WHAT YOU WILL DO: Write out the part of the material that opens with the line containing "Expand the 4年生時期 section band" and closes with the line containing "pyautogui.click(x=928, y=624)", copying each line exactly.

DATA RECORDS:
● ● ● ● ● ● ●

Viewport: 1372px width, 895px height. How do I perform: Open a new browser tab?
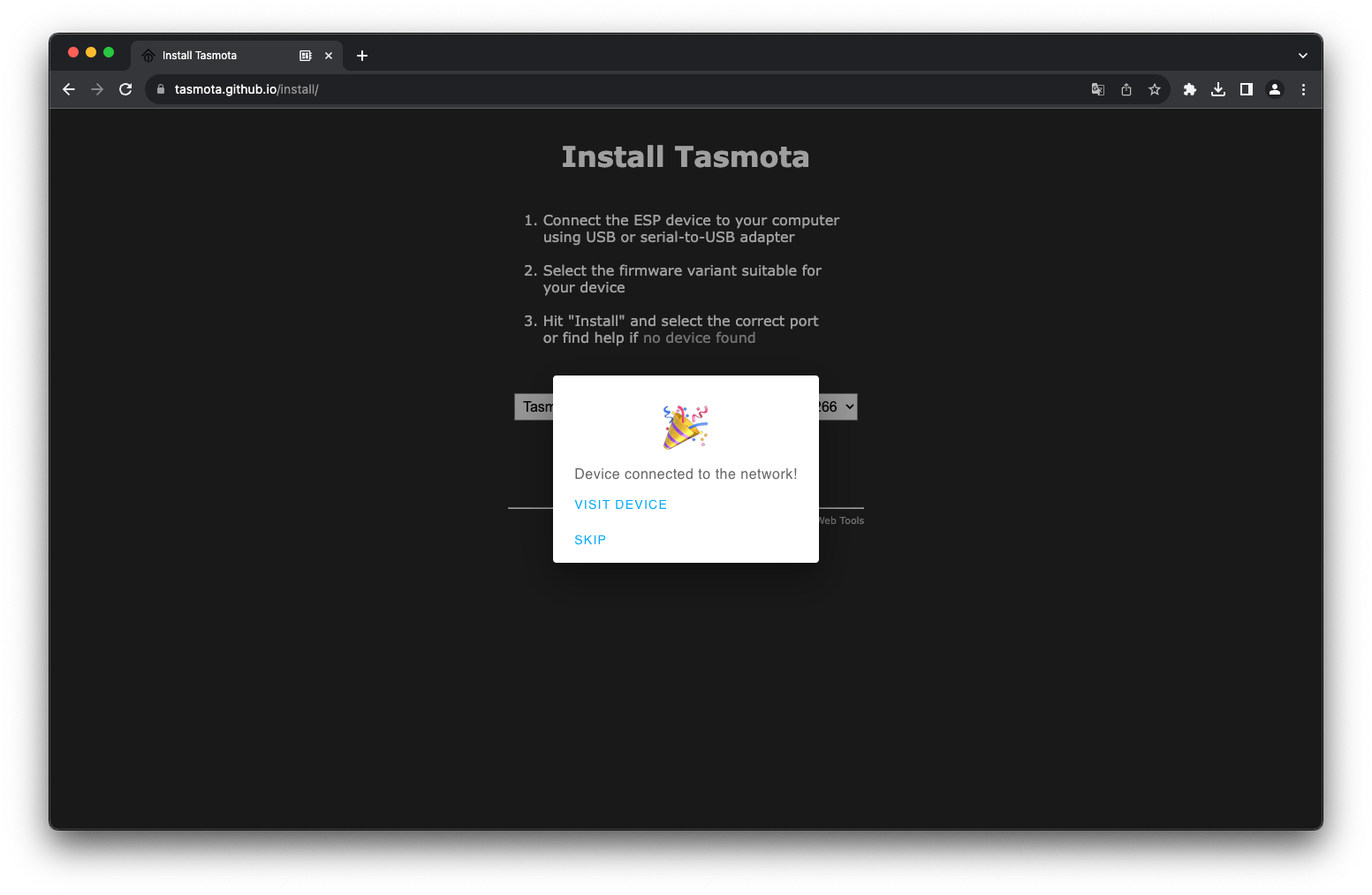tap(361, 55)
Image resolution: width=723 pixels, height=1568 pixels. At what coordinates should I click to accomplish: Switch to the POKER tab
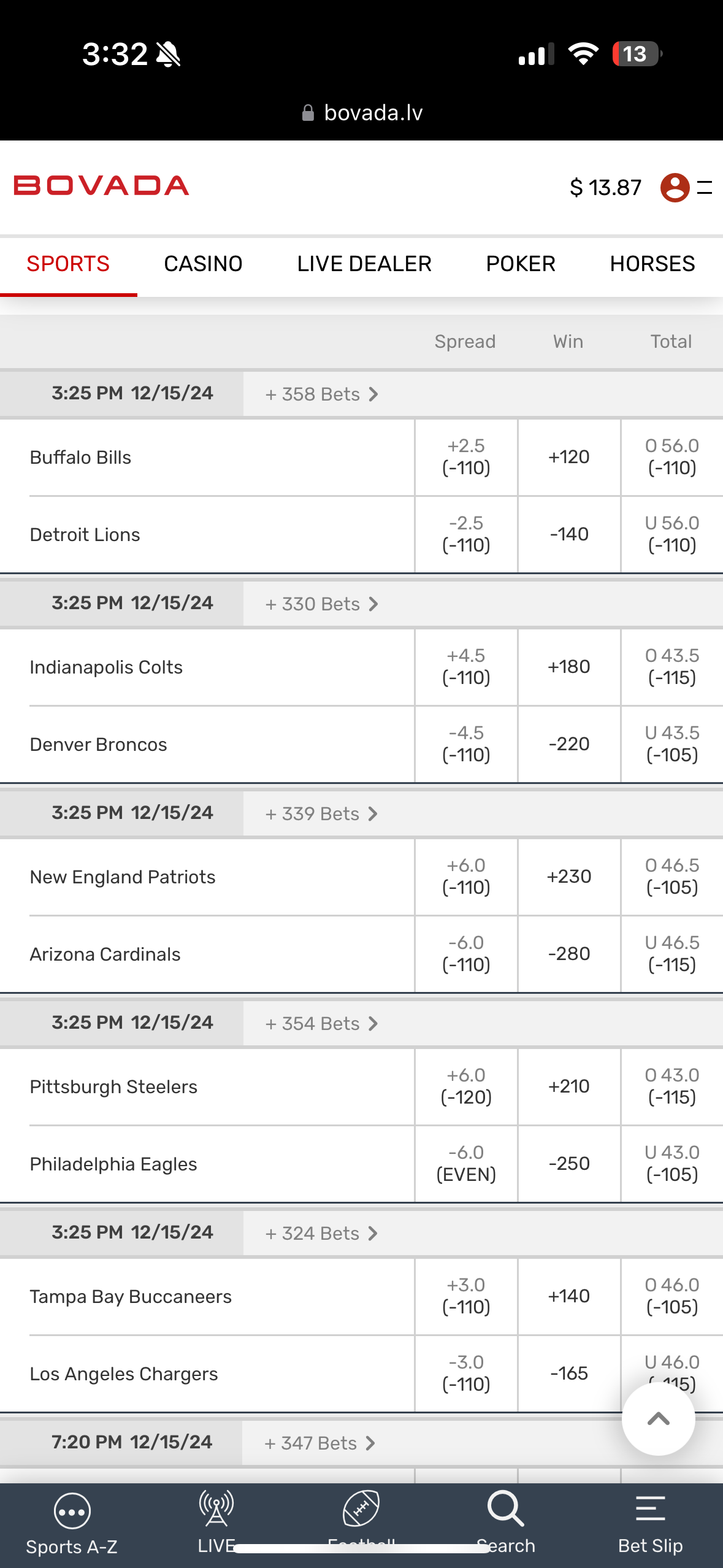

● ● ● ● ● ● ●

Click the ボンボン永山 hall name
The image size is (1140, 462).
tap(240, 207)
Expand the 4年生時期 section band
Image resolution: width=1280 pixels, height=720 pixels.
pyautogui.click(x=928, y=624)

● ● ● ● ● ● ●

TASK ANSWER:
Expand the 4年生時期 section band
Image resolution: width=1280 pixels, height=720 pixels.
pyautogui.click(x=928, y=624)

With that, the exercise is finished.